Lithuania: Asylum seekers unlawfully detained file class action for redress

On Thursday 27 June, with the support of Amnesty International, a group of 24 people filed a class action requesting compensation for their prolonged arbitrary detention in Lithuania in 2021/22, following the declaration of an ‘emergency’ prescribing the automatic detention of people irregularly crossing the border with Belarus. The case was presented to the Regional Administrative Court, two years after Amnesty International denounced the arbitrary detention of thousands of people in Lithuania.

“At least four thousand men, women and children were unlawfully detained for months on end, without any possibility to challenge the decision before a judge. This represented a betrayal of the rule of law of seismic proportions, imposing tremendous suffering on people who were looking for international protection and dignified treatment,” said Amnesty International’s Deputy Regional Director for Europe, Dinushika Dissanayake.

In June 2023, the Lithuanian Constitutional Court ruled that the law imposing automatic detention of every single person seeking asylum during the initial six months period violated the right to liberty, as guaranteed by the Lithuanian Constitution. Based on the ruling, all those affected should be entitled to reparations for the months of suffering they were subjected to. However, the Lithuanian government has so far failed to set up a mechanism to provide them with redress.

“The claimants suffered multiple injustices at the hands of the Lithuanian authorities. By presenting this legal challenge, they are demanding justice for the time that was stolen from them and their children in detention. If successful, the case will provide an avenue for reparation not only to them, but also to others who will hopefully be allowed to join the class action.

This will send a strong signal to Lithuania and other EU member states attempting similar practices that they cannot shy away from their human rights responsibilities.

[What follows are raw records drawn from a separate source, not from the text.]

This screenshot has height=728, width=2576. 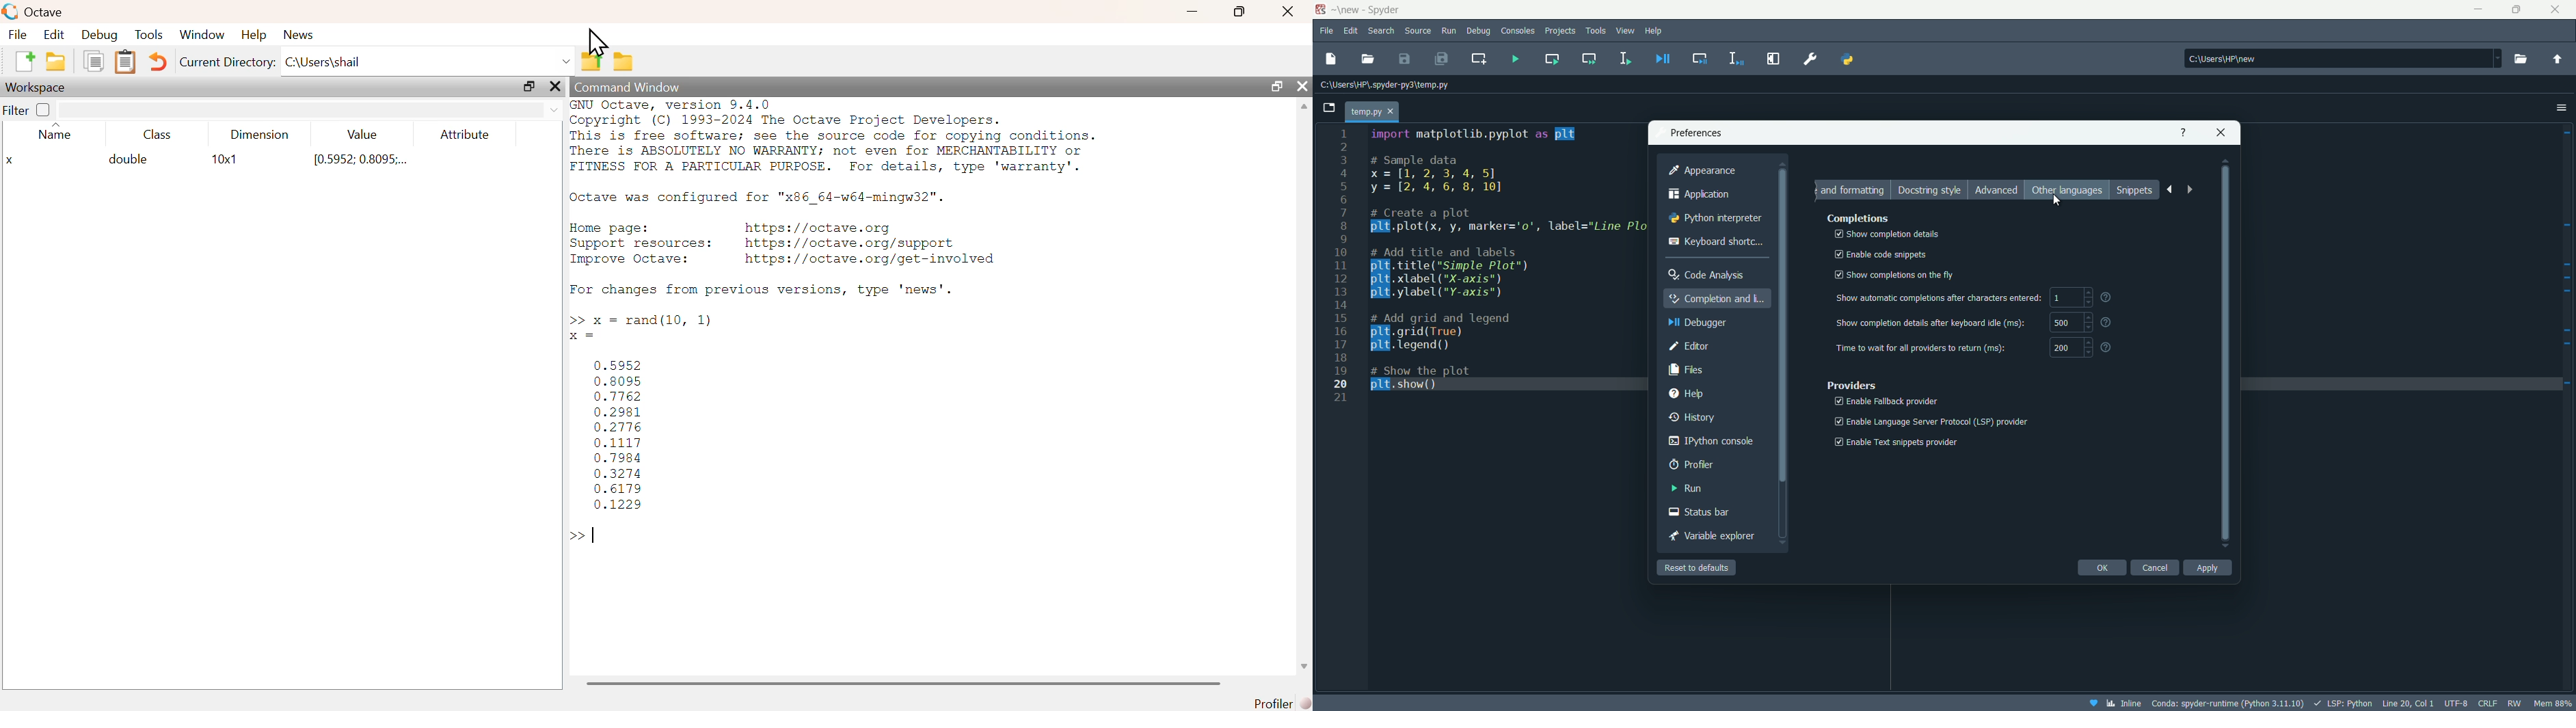 I want to click on run current cell and go to the next one, so click(x=1590, y=59).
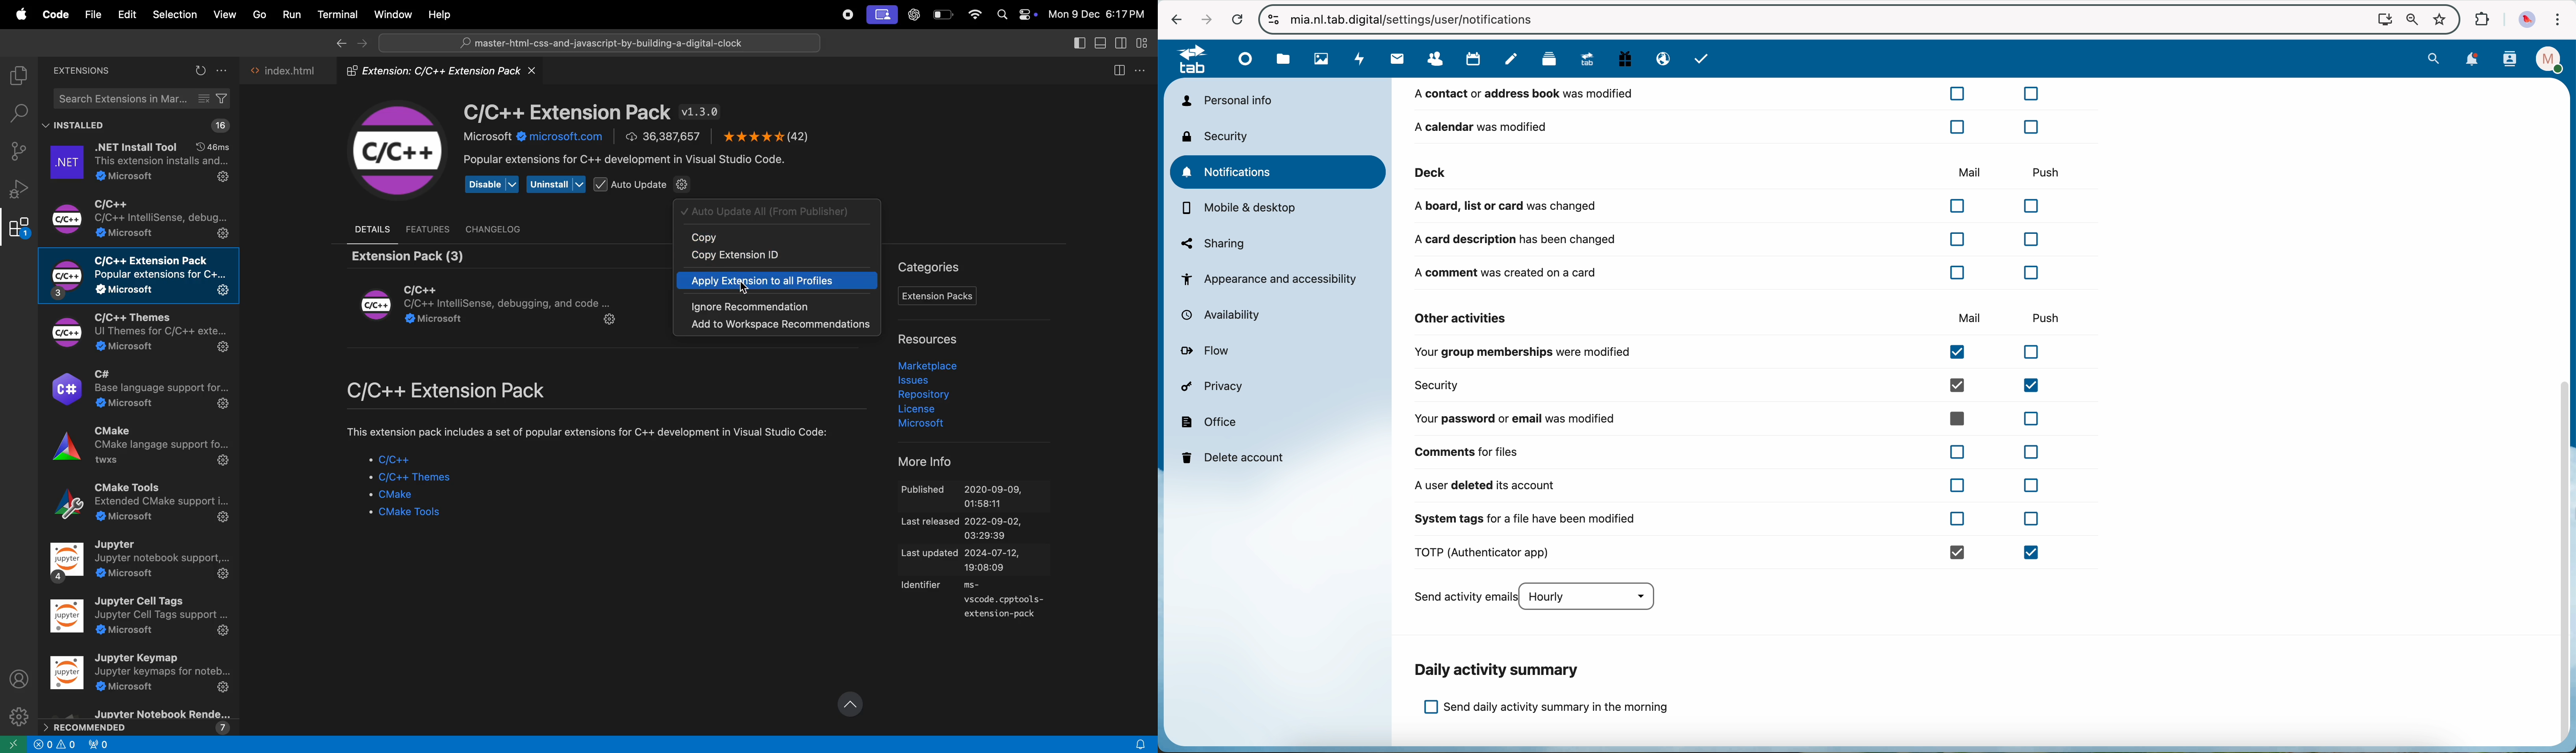 This screenshot has width=2576, height=756. Describe the element at coordinates (1727, 523) in the screenshot. I see `system tags for a file have been modified` at that location.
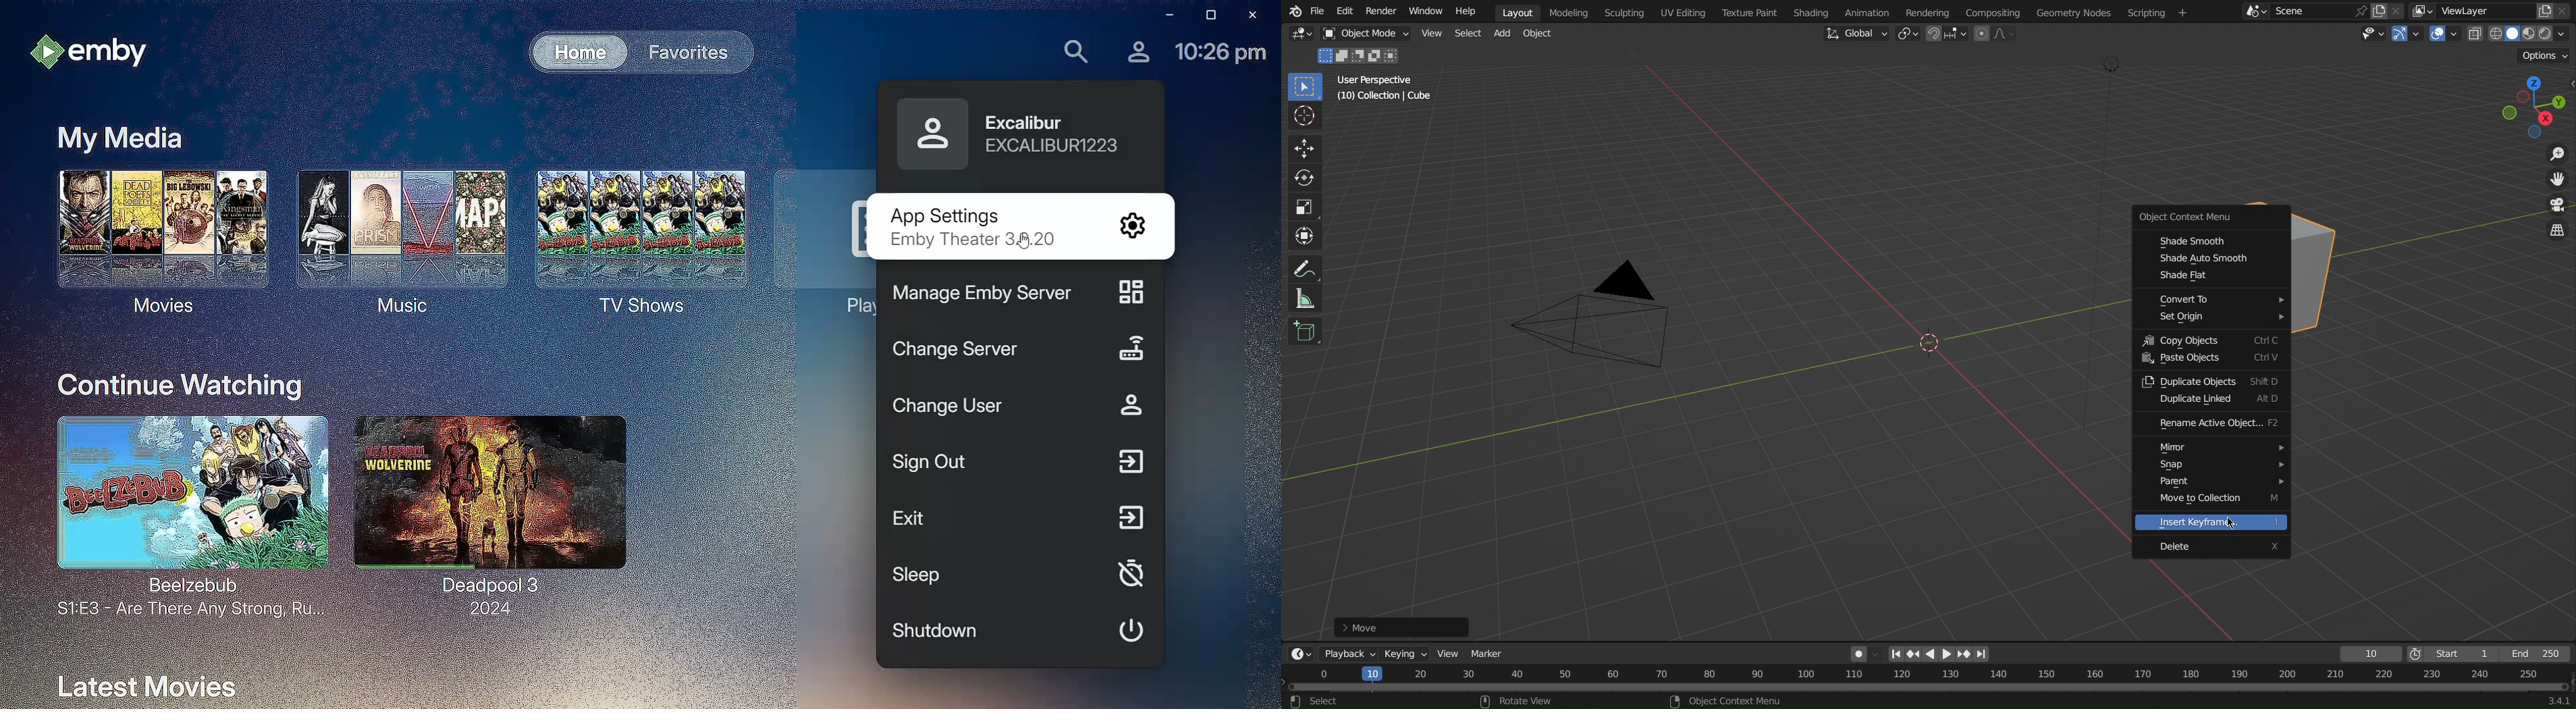  What do you see at coordinates (2445, 34) in the screenshot?
I see `Show Overlays` at bounding box center [2445, 34].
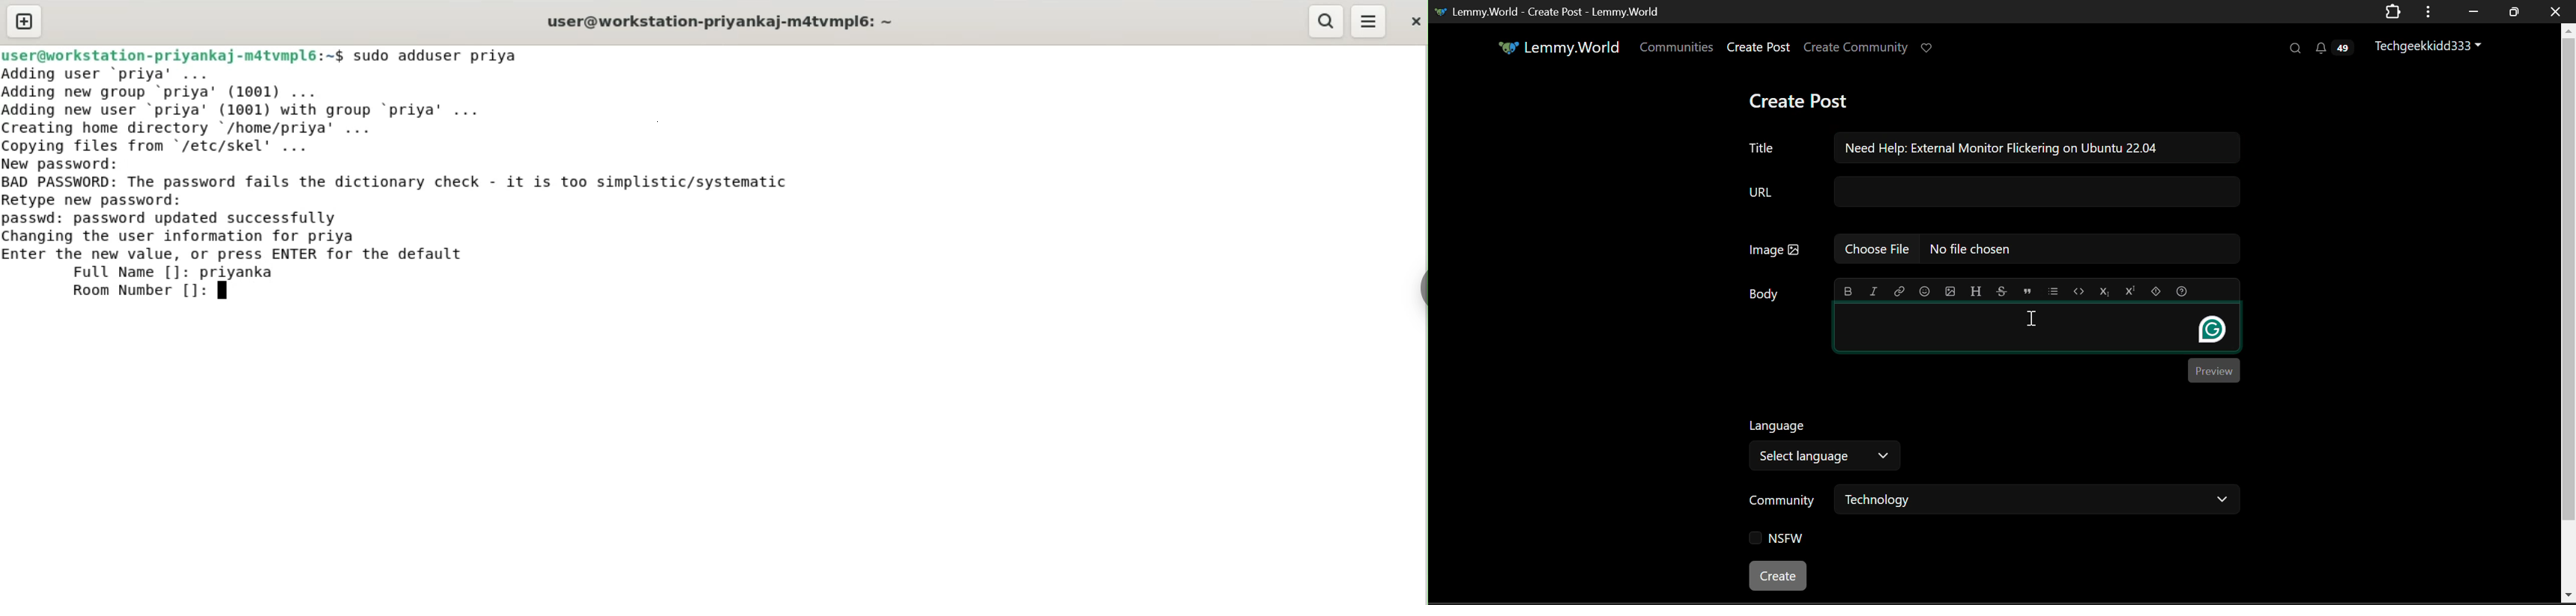  Describe the element at coordinates (1928, 49) in the screenshot. I see `Donate to Lemmy` at that location.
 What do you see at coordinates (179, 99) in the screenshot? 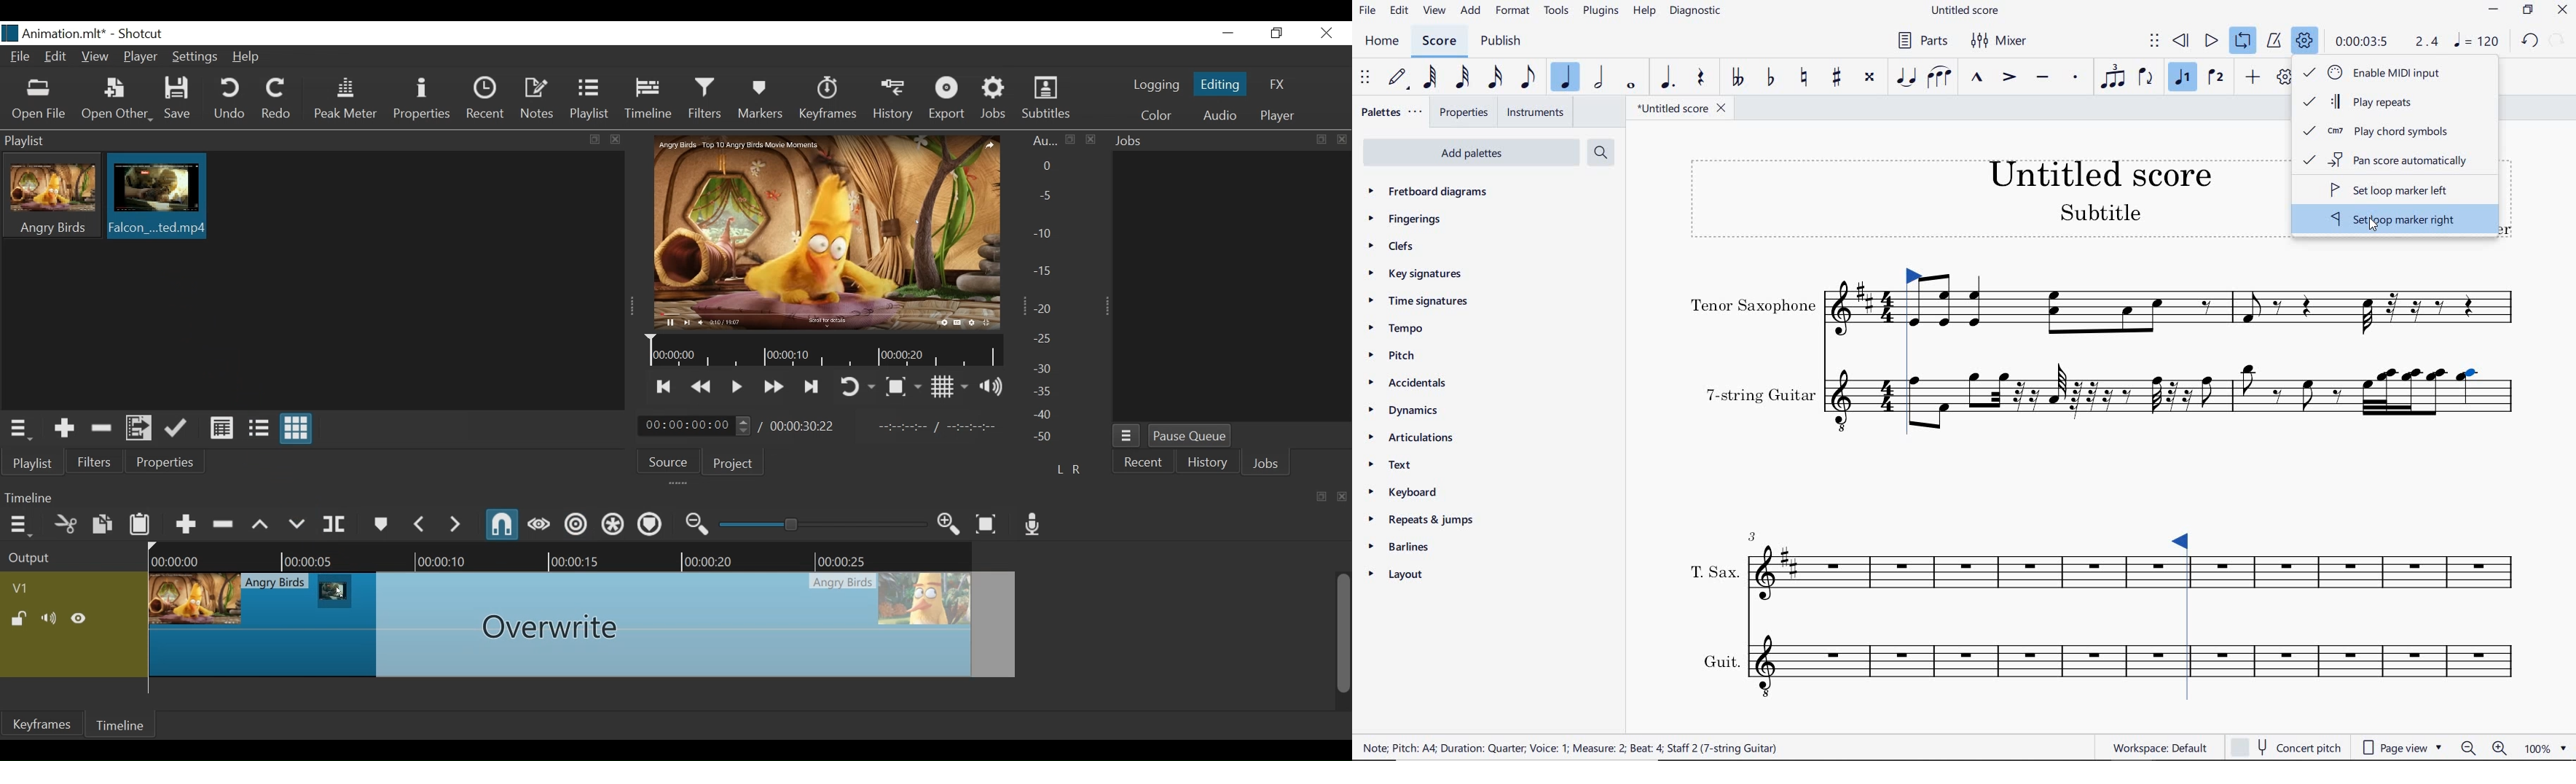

Dinushika Dissanayake, Deputy Regional Director for Europe

“The case is also a damning indictment of the European Commission’s credibility as ‘guardian of the EU Treaties’. This patent violation of EU law by the Lithuanian authorities is yet to give rise to the launch of infringement proceedings, three years later.”


Following the declaration of an ‘emergency’ in July 2021, the Lithuanian government arbitrarily detained over four thousand people from Iraq, Syria, Sri Lanka, India, Cameroon, the Democratic Republic of Congo, Nigeria, and various other countries, many of them for over a year. During the first six months of detention, they did not have any possibility to challenge their detention, in breach of international and EU law, as well as the Lithuanian Constitution.

Depriving detainees of legal safeguards against arbitrary detention, authorities described such detention as ‘temporary accommodation’ and an ‘alternative to detention’. People were forced to live in squalid, prison-like centres for months on end, subjected to physical and psychological abuse while being denied access to fair asylum procedures.

Lithuania also adopted legislation to legalise pushbacks, the unlawful practice of summary and often violent returns at the border, which breaches international and EU law. While the vast majority of people held in detention centres were eventually released, mostly in 2022, pushbacks continue.

Amnesty International has supported a group of 24 claimants, many of whom remained in unlawful detention until 2022, in initiating the case. Claimants are presenting this claim as a class action, requesting the Regional Administrative Court to also enable all other people who suffered the same violation in Lithuania to join.